Saltworks’ industrial water purifier removes contaminants from industrial wastewater so it’s clean enough to drink. (Kamil Bialous)
Mechanical engineer Ben Sparrow had been trying for years to generate usable energy from the interaction between fresh and salt water. Moving salts from one to the other creates a flow of electricity, and figuring out how to harness this phenomenon became a passion project for him. But he discovered something entirely different. “What fell out of his independent experimenting was a more energy-efficient way to get the salt out of the water,” says Joshua Zoshi, who co-founded Saltworks Technologies with Sparrow in 2008.
Sparrow’s discovery proved to be tremendously useful for resource companies who have a growing need to purify really challenging waste water contaminated by salts, hydrocarbons, metals and other chemicals. Resource producers face reduced access to fresh water and, in some places, rules requiring zero discharge of liquid waste, meaning they have to recycle every drop. Estimates put capital expenditures on industrial waste water treatment in the tens of billions per year over the coming decade.

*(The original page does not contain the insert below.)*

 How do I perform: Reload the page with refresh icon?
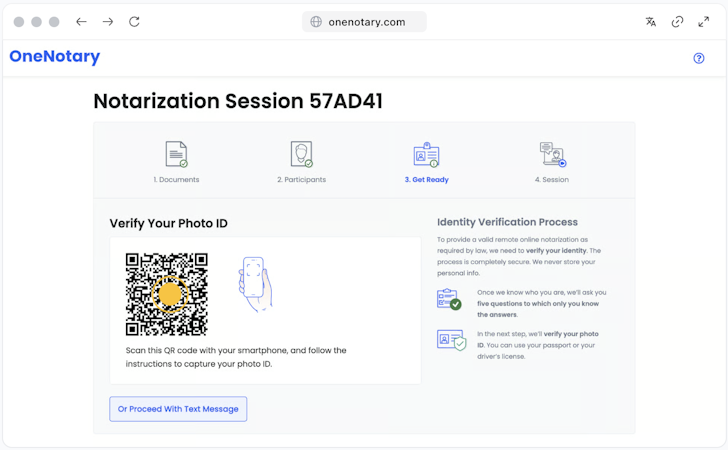pyautogui.click(x=135, y=22)
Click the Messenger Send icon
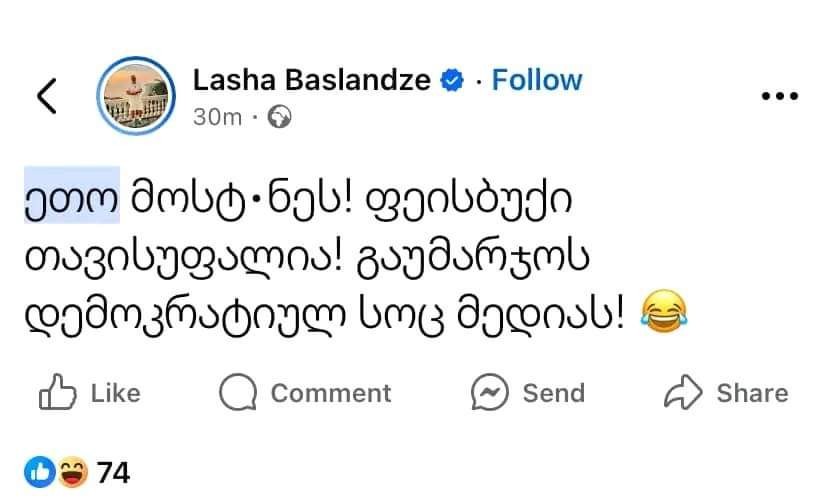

Resource companies have seized on Saltworks’ technologies, partly because they can handle high-salinity water, and because they can recover marketable contaminants, such as bitumen. “It’s a technology that wouldn’t be terribly expensive for our company and other companies in our sector to be able to deploy and ultimately create some nice, clean water out of some nasty industrial water,” says Juan Benitez, a senior specialist with oilsands producer Cenovus Energy’s venture capital fund. (Along with BP, ConocoPhillips and Teck Resources, the fund invested in Saltworks.)
Since 2014, the company has deployed two distinct technologies in pilot projects in North America and Australia. The first is ElectroChem, which Zoshi describes as a Ferrari. It’s elegant and fast, passing water over an impermeable ion exchange membrane; in the presence of an electric field, the salts exit the water through the membrane. But as with a Ferrari, you wouldn’t want to take ElectroChem over a speed bump.
“There are some very impaired waters that are simply incompatible with membranes, and that’s where the SaltMaker comes in,” says Zoshi, Saltworks’ president and chief operating officer (Sparrow serves as CEO). This beast of a machine, as big as a shipping container, uses a closed loop of evaporation and condensation to turn contaminated water into distilled-quality H2O. It can then be reused in the industrial process, or returned to the water supply.
It’s even used to supply work camps. Though regulations typically prohibit it, Zoshi adds, “[the water] could be clean enough for drinking.”